Podere Conti is an agriturismo, but it is very different from the usual agriturismo places, which tend to be welcoming, but a bit basic. And the owner, originally from Wellington, left Dubai after having five kids and deciding her husband's country would be a better place to raise them. Suffice to say I was curious to see how a marriage of rustic Italy (the Lunigiana is known the be the poorest area in Tuscany) and the Middle East would go together.
The answer is very well, and the result is a balm for the soul.
I had been looking forward to visiting Podere Conti for quite some time, and in particular, its quietness, fresh air high up in Northern Tuscany, the sunshine, and the Italian welcome. I miss Italy when I don’t get to go there often, so June was my time again to relax in the gentle hills of Lunigiana.
After driving through the fabulously leafy, green countryside (probably the greenest green you’ll find in the Toscana), you arrive at a mountain range some miles out of Pontremoli. Your sturdy car motors up the hill for a while before you start driving by the 300 olive trees they planted when they started the project. Then two dogs roll up to greet you, along with the smallest of the brood (Elio) and his mother, Cornelia Conti. If that sounds too bucolic, it’s just true. And it stays like that; she is on hand to help with everything.
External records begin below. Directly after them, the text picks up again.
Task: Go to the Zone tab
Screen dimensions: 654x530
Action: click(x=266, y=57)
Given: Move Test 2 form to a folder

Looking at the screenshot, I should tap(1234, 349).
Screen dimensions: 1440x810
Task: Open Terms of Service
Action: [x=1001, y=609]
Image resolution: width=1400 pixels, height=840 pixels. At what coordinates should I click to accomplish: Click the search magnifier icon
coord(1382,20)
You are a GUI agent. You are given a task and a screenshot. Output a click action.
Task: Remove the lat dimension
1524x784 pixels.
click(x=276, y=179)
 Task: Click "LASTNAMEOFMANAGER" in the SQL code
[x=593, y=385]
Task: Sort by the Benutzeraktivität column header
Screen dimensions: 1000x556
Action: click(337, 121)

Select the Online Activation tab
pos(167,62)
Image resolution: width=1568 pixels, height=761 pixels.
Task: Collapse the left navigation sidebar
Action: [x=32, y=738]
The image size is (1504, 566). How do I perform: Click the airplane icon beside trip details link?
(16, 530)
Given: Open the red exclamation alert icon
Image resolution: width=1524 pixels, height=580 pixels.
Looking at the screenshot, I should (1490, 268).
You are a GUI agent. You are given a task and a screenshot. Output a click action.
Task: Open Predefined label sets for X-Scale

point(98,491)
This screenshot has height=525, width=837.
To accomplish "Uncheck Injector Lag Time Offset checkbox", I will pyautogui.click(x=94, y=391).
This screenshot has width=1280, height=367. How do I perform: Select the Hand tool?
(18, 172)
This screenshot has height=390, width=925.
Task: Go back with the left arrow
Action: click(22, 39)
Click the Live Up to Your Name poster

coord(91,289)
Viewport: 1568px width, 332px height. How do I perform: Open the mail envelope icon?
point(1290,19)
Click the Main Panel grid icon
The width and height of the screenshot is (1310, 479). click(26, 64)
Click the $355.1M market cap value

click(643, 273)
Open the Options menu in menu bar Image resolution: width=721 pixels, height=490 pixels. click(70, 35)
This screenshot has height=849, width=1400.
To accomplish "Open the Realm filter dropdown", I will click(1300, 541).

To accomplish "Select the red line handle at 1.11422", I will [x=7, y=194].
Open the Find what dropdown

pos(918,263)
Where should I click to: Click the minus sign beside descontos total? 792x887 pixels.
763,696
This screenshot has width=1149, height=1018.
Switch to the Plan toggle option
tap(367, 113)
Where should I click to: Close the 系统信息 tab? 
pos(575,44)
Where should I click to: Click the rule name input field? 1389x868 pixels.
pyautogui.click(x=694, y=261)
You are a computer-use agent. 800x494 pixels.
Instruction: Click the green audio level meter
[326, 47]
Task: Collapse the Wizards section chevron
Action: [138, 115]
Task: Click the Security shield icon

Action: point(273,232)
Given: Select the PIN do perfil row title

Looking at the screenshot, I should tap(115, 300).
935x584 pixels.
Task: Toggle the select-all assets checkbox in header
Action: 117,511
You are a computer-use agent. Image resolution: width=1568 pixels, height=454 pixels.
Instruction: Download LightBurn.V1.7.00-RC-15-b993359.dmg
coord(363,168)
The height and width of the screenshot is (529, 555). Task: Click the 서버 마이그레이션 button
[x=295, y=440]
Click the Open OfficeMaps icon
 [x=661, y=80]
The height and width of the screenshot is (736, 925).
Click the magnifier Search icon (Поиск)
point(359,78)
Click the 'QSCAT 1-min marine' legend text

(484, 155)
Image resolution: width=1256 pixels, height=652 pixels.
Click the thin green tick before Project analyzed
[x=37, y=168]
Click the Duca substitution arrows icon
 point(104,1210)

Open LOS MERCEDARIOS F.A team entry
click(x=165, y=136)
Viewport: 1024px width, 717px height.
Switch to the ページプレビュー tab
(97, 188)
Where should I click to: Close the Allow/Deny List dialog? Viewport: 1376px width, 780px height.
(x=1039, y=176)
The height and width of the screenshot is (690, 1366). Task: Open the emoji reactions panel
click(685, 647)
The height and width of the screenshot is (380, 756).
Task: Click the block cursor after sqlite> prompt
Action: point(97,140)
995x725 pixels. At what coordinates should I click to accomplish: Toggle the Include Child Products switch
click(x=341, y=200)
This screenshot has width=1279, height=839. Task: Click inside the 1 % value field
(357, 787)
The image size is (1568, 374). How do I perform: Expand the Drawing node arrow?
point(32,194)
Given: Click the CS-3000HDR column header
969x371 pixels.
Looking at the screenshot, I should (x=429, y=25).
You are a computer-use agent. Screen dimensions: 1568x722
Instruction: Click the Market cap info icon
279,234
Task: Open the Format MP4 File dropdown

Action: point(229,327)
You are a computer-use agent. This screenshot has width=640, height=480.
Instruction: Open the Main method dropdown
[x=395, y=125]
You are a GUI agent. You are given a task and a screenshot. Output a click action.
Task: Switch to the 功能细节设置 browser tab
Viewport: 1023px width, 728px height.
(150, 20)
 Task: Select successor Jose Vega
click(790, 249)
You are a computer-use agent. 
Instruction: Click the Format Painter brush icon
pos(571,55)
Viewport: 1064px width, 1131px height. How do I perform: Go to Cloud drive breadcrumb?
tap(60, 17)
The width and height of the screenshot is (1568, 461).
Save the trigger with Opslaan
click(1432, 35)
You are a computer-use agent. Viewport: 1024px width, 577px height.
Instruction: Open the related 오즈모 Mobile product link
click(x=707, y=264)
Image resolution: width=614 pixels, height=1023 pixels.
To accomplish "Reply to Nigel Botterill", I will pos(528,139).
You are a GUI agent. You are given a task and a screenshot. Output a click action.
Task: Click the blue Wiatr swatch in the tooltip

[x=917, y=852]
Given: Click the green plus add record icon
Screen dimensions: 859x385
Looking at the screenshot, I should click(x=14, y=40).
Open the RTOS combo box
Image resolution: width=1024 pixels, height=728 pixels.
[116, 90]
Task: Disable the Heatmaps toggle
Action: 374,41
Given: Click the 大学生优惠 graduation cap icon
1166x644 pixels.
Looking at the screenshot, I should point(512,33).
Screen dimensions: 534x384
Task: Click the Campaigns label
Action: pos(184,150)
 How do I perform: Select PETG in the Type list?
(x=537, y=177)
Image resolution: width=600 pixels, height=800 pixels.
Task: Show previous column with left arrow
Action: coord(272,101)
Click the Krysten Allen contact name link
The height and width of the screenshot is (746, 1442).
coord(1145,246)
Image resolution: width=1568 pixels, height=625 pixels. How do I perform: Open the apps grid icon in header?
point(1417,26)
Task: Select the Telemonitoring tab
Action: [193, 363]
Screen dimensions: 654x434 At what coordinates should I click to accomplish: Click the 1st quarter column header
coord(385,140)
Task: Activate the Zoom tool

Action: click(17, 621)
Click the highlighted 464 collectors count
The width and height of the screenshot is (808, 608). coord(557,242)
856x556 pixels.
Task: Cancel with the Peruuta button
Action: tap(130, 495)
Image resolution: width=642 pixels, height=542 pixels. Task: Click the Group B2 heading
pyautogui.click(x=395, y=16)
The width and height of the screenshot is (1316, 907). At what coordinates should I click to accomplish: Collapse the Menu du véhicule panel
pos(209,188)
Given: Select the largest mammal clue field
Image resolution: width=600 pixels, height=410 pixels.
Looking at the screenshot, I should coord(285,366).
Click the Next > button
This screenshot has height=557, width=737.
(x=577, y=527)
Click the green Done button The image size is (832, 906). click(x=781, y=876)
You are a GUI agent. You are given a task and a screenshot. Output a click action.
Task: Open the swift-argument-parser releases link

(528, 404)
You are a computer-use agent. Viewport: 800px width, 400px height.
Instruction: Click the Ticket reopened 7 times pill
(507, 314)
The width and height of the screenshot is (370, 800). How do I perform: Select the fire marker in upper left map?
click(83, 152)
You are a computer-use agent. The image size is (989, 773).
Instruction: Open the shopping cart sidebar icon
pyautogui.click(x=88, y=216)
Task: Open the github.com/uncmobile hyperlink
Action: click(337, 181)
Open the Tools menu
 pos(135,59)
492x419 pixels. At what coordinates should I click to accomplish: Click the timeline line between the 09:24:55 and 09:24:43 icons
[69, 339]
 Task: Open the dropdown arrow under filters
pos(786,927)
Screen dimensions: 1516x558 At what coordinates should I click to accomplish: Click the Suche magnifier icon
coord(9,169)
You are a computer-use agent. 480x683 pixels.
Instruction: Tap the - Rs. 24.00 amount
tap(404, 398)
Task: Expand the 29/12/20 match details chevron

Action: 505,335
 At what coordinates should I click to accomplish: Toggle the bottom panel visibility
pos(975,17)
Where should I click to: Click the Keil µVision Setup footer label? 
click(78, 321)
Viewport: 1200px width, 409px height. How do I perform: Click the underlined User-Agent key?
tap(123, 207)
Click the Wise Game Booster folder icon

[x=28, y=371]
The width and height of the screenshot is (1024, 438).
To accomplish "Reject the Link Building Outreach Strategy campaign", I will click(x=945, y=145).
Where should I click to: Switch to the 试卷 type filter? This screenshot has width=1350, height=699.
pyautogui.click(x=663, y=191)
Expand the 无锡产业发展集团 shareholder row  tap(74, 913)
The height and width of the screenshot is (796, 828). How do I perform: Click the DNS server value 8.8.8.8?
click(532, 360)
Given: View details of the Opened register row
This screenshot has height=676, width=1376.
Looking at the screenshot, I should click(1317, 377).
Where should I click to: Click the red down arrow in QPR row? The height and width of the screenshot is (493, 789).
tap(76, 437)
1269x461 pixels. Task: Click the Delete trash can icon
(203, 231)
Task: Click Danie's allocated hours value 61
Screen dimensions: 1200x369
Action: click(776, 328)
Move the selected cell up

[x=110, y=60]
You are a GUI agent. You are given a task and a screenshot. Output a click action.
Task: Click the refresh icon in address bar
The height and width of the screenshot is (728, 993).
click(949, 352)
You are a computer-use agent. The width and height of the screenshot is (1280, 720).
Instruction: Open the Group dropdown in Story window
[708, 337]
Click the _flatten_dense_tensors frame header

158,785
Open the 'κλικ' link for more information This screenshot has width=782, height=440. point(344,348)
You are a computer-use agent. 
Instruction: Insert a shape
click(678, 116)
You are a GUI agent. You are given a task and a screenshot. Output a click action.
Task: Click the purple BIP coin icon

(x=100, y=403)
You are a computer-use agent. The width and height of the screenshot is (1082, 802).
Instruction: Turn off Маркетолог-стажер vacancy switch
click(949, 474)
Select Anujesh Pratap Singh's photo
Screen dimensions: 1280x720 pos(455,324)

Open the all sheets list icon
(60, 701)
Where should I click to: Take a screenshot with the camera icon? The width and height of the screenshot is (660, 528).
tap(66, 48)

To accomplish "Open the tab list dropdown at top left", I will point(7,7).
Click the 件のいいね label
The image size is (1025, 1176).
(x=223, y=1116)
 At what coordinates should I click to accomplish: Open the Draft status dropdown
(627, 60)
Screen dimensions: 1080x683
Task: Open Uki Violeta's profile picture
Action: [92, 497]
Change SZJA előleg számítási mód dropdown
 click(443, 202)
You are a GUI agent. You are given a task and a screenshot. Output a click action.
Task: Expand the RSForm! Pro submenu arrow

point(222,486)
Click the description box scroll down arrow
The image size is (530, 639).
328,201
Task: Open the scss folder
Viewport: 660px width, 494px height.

The rooms are giant, with big bathrooms and super showers, too. They certainly had their guests and their comfort in mind when building. This is no chain effort; everything is special, from the oriental headrests to Kilims all over the floors, and the style mixture seems totally fitting, in the middle of the most traditional landscape. Those sweet, lushly green rolling hills, the golden sunsets you can’t get enough of, the staff whose smile light up your day and are only too happy to bring you a nice Prosecco to your divan on the restaurant terrace.
Should you feel like touring Parma, Lucca, Pisa or Viareggio, all are 90 minutes away. The famous seaside town Lerici, where Byron used to visit, is closer. Pontremoli, at the bottom of the hill, gives you all the flavour of a real Tuscan town, complete with market on a Saturday, and a delicious restaurant in Ocho Bianco. It’s the kind of restaurant where you can’t get a caprese because the mozzarella is bought every day fresh, and they didn’t buy it that day. What bliss to settle for Parma ham instead. No pain at all!
And if you are getting annoyed reading all of this in the rain, be comforted. It also rained on our last two days there. But with the mists rising in the valley, we were so enjoying the now-almost-mystical landscape, we just had another Prosecco, and life was good! To see the eagles up high and hear the birdsong everywhere was just magic. This isn’t the Tuscany we know; Lunigiana is much wilder, much more adventurous. To go mountain biking here is not for the faint hearted, but you’ll feel great returning to your hearty supper on the terrace overlooking the rolling hill you just mastered.
Podere Conti is a pure tonic. Go before the crowds arrive in July, or after they’ve gone in September. Just make sure you follow Ms Conti's lead - if only for a long weekend.